Deux plaintes déposées par deux entrepreneurs qui faisaient partie de ce système ont mis en lumière quelques cas de cette gabegie locale, en fait une goutte d’eau dans un océan d’incurie. Il s’agit de l’Irakien Mohamed Wahib, propriétaire avec son frère Taoufik d’une entreprise de construction qui fournissait les matériaux pour des projets immobiliers pour le compte de la commune des Roches Noires. Mais cette société ne sera jamais remboursée pour les marchandises fournies.
Le deuxième opérateur est un ressortissant suisse du nom de Jacques Victor Levat dont la société Helvética a obtenu de gré à gré des marchés importants dans différentes villes du Royaume notamment à Casablanca et Agadir. Sièges de préfectures, hôtels, projets immobiliers lancés par la commune et au passage des villas pour les donneurs d’ordre…En fait, M. Victor Levat n’était qu’une couverture de Slimani et même au-delà… D’ailleurs, l’intéressé sera lâché plus tard et finira en taule en 1996 dans sa ville de résidence Agadir pour émission de chèques sans provision.

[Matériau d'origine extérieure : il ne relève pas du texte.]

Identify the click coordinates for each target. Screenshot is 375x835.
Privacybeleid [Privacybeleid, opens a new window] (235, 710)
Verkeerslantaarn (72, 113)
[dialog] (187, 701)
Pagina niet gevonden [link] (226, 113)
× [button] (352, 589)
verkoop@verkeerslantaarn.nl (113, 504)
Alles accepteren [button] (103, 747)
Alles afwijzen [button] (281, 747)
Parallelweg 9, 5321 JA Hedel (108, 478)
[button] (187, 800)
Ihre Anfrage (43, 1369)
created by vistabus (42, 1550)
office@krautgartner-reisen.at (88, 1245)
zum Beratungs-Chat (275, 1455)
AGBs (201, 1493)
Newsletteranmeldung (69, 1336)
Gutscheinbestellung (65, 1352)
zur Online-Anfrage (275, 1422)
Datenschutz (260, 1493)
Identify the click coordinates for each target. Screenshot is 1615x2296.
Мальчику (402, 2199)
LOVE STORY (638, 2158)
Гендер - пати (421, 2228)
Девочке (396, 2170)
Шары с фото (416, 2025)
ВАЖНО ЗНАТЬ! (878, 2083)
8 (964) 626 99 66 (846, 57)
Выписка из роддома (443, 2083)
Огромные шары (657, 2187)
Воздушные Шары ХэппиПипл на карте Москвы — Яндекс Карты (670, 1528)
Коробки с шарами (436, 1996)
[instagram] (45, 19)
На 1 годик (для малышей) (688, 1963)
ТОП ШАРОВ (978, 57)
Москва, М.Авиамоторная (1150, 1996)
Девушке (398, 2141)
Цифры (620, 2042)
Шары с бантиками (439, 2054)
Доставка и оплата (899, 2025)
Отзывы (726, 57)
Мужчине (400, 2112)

Les autres co-accusés de la paire Slimani-Laâfora sont des gens qui ont profité de cette gigantesque toile de prébendes. Dans le lot, on trouve des architectes comme El Amine Demnati, des banquiers comme Azeddine Al Bakraoui et des ingénieurs communaux comme Lahcen Hairouf et des hommes d’affaires ou de paille tels que Boujemaâ Youssfi… Ils mangeaient tous au même ratelier, celui des collectivités locales.
L’argent provenait d’une seule source pour passer indûment par plusieurs poches. Abdelmoughit Slimani et Abdelaziz Laâfora, qui étaient les deux principaux piliers de l’ancienne administration du territoire à Casablanca, ont été rattrapés par les quelques scandales où ils ont trempé. Lorsque l’un et l’autre furent écartés du pouvoir après le limogeage de Driss Basri en novembre 1999, c’en était fini de l’impunité dès lors que la couette protectrice a sauté. Ils savaient qu’ils seront un jour inquiétés. C’est dans cette hantise qu’ils ont vécu jusqu’ici. Le sursis n’a pas duré longtemps. Abdelmoughit Slimani, un homme qui était du reste connu surtout pour sa bonhomie, s’est immédiatement réfugié dans la piété et le recueillement. Quant à Abdelaziz Laâfora, un personnage intrigant et intelligent, il a tenté depuis qu’il a perdu le commandement de se faire oublier.
À travers le procès de cette paire et de ses complices c’est un système avec ses hommes et ses méthodes et qui a secrété privilèges et corruption qui va être jugé.